When you want to apply for a car loan, you should work out your budget and know what you’ll be expected to pay back in Monthly, Fortnightly or Weekly repayments. Also, before you go to look for your new car, make sure you already know the type of loan you would like to take out for that car. Get a loan that comes with affordable interest rates, low fees and most of all flexible repayment options.

What type of car loan should you choose?

There are generally two types of car loans you can choose: secured and unsecured car loans.

With a secured car loan, the borrower puts the car as security for the loan until is fully paid out. If he defaults on his payments, the lender can repossess the car and sell it to recover his money.

With an unsecured loan, the borrower does not have to provide any form of security for the loan. An unsecured loan typically comes at higher interest rates than a comparable secured loan.

What term suits you?

Car loans are usually given for terms ranging between 1 to 7 years. If you choose to pay the loan in one year, your instalments will be considerably higher but the interest expenses will be low. On the other hand, extending your repayment period will accord you lower instalments but the interest cost will be higher.

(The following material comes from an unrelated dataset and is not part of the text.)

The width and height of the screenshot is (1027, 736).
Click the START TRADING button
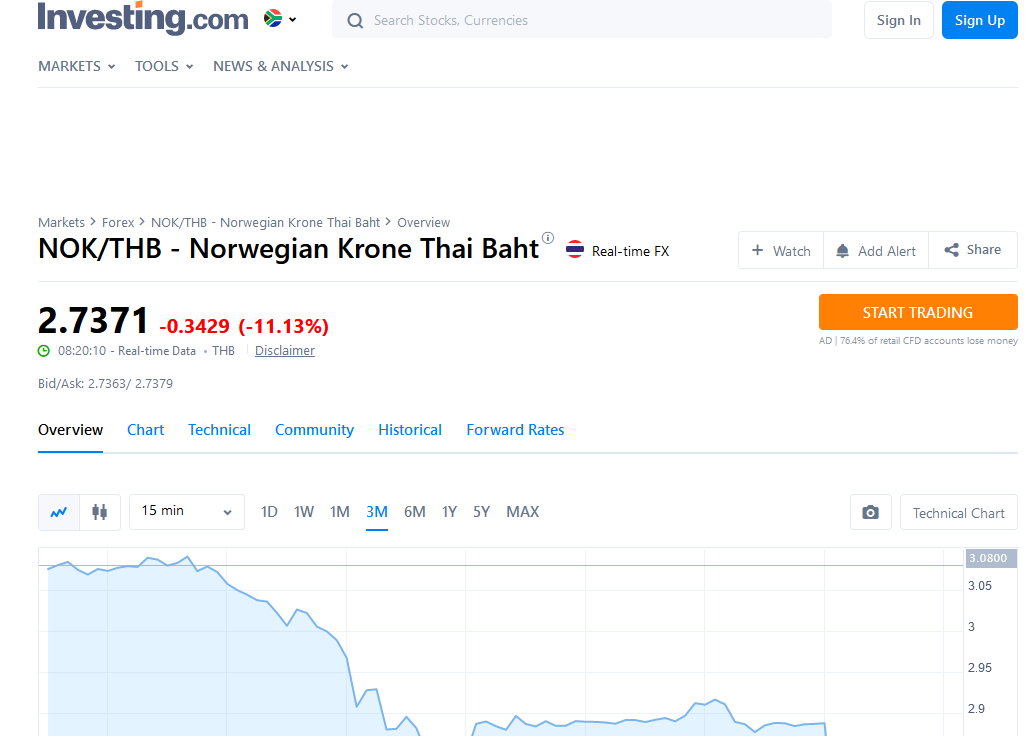[x=918, y=312]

Ensure that the loan is flexible enough for your situation such that emergency situations will not disrupt the payment schedule.

Interest Rate

Banks use different criteria when determining the interest rates to offers. The main considerations are your credit worthiness and the type of loan you are taking. Lower interest rates are given to those who are more credit worthy as they are not likely to default on their payments.

Rates are not fixed and you can negotiate further with the lender. This is one of the advantages of arranging for your own loan to buy the car. The car yard dealer may offer you a loan at a much higher interest rate than you could get if you arranged for your own loan.

Most lenders offer variable interest or fixed interest loans. Both options have their pros and cons. Consider anticipated market fluctuations in the interest rates and the term of the loan before choosing.

What fees are you liable to pay?

Car loans come with a number of fees that may vary from lender to lender. Contact your lender to know the exact fees you will be required to pay. The common types of fees include:

a) Establishment Fee-A fee charge to establish the loan. This is usually added o the loan amount.
b) Ongoing Fees-This is usually a monthly or account keeping fee.
c) Early Exit Fees-If you exit the loan early, you are likely to be charged a fee by the lender to ensure their profit for establishing the loan.
d) Late Payment Fees-You will be penalised for making later payments.

How do you apply for a car loan?

When you apply for a car loan, the lender will ask for your personal and financial details in order to make an initial assessment. This will enable them know whether you qualify for a loan and how much they can safely lend you. The assessment takes a short time, usually 10 to 15 minutes, and can be done online.

Lenders use a computerised process to determine how much you can afford to repay. If you qualify for a loan, you will be informed and the next stage will be to prove the information that you provided.

What documents will the lender require?

Before your loan is approved, you will have to provide proof of identity, residence, assets, liabilities and employments and income level.

The level of proof required varies across lenders. Some of the common documents that are acceptable include a passport, driver’s license, birth certificate, phone bills, rates notice, employment contracts showing the time and level of income with an employer, ATM cards, rental agreements, pay slips and others.